Leben mit dem Massaker

In der Uno-Schutzzone Srebrenica wird dieses Wochenende eine lange geplante Gedenkstätte
eingeweiht. Dass der frühere US-Präsident Bill Clinton als Ehrengast kommt, interessiert die
Bewohner der ostbosnischen Kleinstadt nicht. Eine Reportage aus Srebrenica von markus bickel

Lazar Jeftic bedient jeden, das gehört für ihn zur Berufsehre. Aber natürlich hat auch der gelernte Kellner so seine Vorlieben. »Es würde mir große Freude bereiten, wenn ich Tito noch einmal etwas servieren könnte«, sagt der schmächtige, schnauzbärtige Mann, der gemeinsam mit seiner Frau Nada im meist menschenleeren Ortskern von Srebrenica eine kleine Cevandzinica betreibt, eine Art Imbiss. »Bei Milosevic täte ich das nur aus Höflichkeit.«

Mitte der siebziger Jahre hatte der 57jährige tatsächlich einmal die Gelegenheit, dem revolutionären Gründer des sozialistischen Jugoslawien den Teller auf den Tisch zu stellen. Damals arbeitete Jeftic noch als Kellner in einem der besten Restaurants Sarajevos. Jeden Morgen fuhr der Vater von zwei Kindern aus Ilijas, einem der traditionell serbisch dominierten Vororte der bosnischen Hauptstadt, ein paar Kilometer zu seiner Arbeitsstätte am Ufer der Miljacka. Seine Frau Nada bekommt heute noch feuchte Augen, wenn sie von der Weite und Großzügigkeit erzählt, die der 500 000-Einwohnerstadt vor Kriegsbeginn 1992 den Ruf als »Jerusalem des Balkans« einbrachten.

# Aufgabe:
Prüfe, ob diese Aussagen zum Textausschnitt oben passen, und antworte bei jeder mit Ja oder Nein plus den entscheidenden Worten aus dem Textausschnitt als wörtliches Zitat. (a) Lazar Jeftic führt den Imbiss zusammen mit seiner Frau. (b) Jeftic würde Milosevic besonders gern bedienen. (c) Jeftic hat früher als Kellner in einem Restaurant in Belgrad gearbeitet.

# Vorliegende Daten:

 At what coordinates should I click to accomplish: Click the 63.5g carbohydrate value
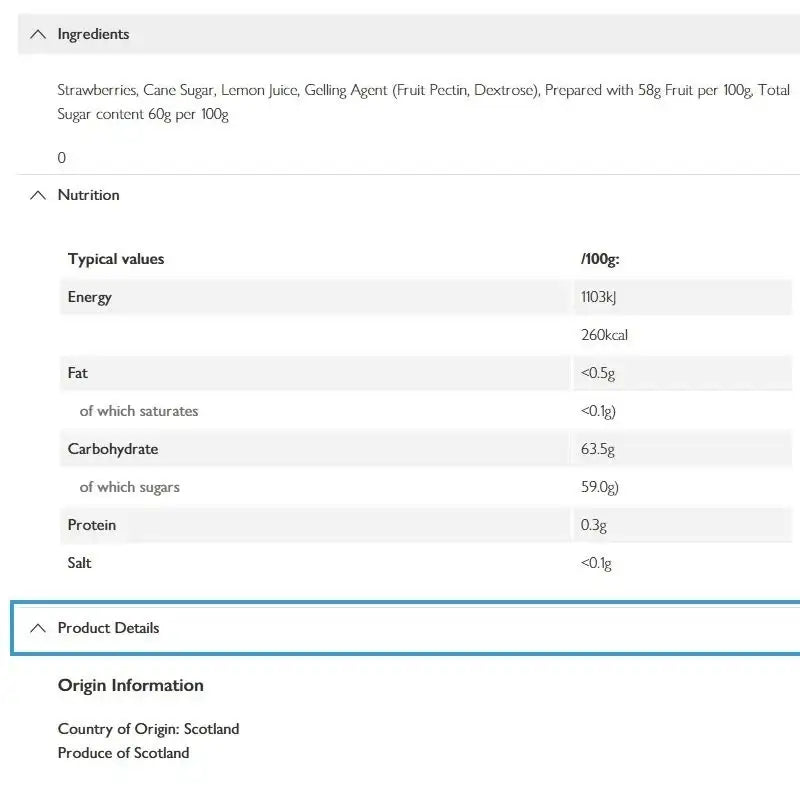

# Vollständige Antwort:
(a) Ja: „der gemeinsam mit seiner Frau Nada im meist menschenleeren Ortskern von Srebrenica eine kleine Cevandzinica betreibt“
(b) Nein: „Bei Milosevic täte ich das nur aus Höflichkeit.“
(c) Nein: „Damals arbeitete Jeftic noch als Kellner in einem der besten Restaurants Sarajevos.“